*** Begin section ***

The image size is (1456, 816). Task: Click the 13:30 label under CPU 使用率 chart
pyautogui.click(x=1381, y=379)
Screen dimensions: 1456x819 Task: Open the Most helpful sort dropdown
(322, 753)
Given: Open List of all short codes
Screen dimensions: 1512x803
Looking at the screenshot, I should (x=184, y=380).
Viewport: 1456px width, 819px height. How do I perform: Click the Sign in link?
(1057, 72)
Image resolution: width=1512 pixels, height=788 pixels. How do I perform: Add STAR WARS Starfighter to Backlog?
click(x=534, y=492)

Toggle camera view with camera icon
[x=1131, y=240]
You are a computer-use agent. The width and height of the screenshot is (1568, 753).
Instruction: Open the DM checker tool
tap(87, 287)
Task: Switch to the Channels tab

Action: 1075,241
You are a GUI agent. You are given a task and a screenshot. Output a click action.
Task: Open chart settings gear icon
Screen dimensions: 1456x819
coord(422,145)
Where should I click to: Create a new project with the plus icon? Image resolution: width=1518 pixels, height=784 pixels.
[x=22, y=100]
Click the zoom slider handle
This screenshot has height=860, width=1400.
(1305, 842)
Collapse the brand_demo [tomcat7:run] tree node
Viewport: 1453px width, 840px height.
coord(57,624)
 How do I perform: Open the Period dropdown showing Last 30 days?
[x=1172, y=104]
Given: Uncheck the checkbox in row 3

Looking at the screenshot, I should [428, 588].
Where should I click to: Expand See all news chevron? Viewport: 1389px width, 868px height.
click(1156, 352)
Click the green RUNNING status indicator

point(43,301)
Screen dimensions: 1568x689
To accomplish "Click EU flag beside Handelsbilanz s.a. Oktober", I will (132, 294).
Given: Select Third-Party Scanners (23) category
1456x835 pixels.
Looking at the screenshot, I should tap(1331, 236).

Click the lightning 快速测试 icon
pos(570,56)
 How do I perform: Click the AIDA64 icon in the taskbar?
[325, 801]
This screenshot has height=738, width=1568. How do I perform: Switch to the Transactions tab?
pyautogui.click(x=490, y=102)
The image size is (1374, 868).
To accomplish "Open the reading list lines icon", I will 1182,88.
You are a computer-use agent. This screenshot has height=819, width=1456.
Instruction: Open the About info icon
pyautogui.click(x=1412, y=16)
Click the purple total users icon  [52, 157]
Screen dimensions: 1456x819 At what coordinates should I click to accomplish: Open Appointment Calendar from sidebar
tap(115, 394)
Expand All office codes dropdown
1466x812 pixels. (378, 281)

*** End section ***

Please state how many lines in the records above hold the word "will", giving only the number.

2